I turned a beat up Isolette into a pinhole --- The entire front of the camera-- bellows, lens, door, everything ends up being removed-- the front of the camera is covered with foamcore and a pinhole--- the size of the hole was f128, and covers 6x6 fine. I have a filter ring epoxyed to foamcore to put a lenscap on the outside and a brass pinhole in the center
--- You will need to do your own measurements and calculations on your own specific camera and construction job. Use sites like www.mrpinhole.com/ to help you with you calculations. There is no reason to need the red window to go away.
Thanks! I'm looking now at an ansco color clipper that takes 120 film and the shutter is shot. Winder still works so I think it may be a good start. it has a red window in the back too but I think it should be okay, we shall see!
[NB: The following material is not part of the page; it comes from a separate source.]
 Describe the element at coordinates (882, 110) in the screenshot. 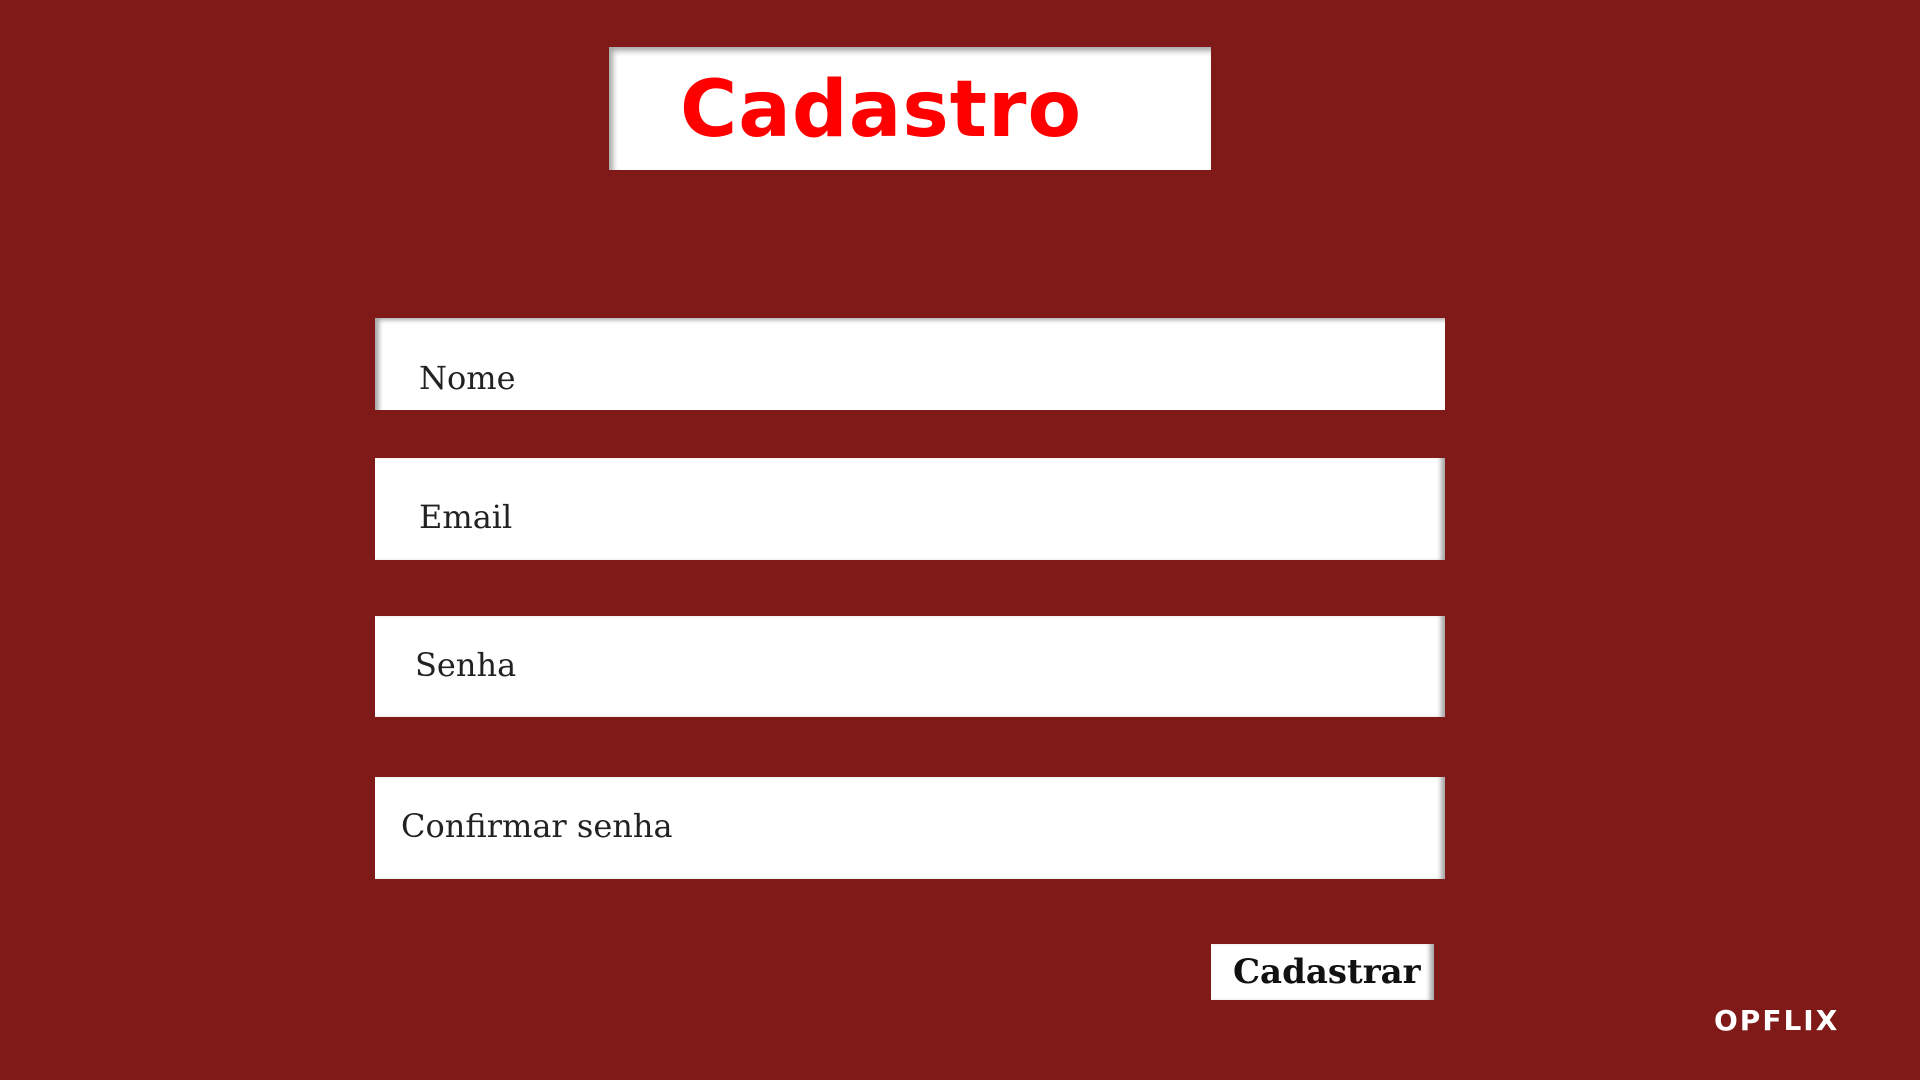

I will post if I go that route and then what I do to it...I'll also look up "photobilly" for drilling maybe...I have heard of mrpinhole but thought it wasn't for a mac computer, I'll look into it again. thanks for all the info!
what is "e-boink" upon googling I get some um...interesting results:blink:
Originally Posted by jnanian
Best way I found was to use a bit of the steel string off an electric guitar to poke a hole in very thin brass sheeting--- The E string off my Telecaster makes a perfect f128 hole.
And guitar stings can be bought in many sizes right around the hole sizes you will be interested in.
Have never tried that, Jeff! Good idea, as they come in precisely-measured sizes. Mine are mostly 11's or 12's, but 10's are the most common, and they will be available anywhere that sells strings.
I think most people use numbered sewing needles to make pinholes of a specific diameter.
I have ordered a laser-cut pinhole from Lennox laser. It was very nicely made, and totally reusable/swapable, of course. I used it on my wide angle 12x20 box camera.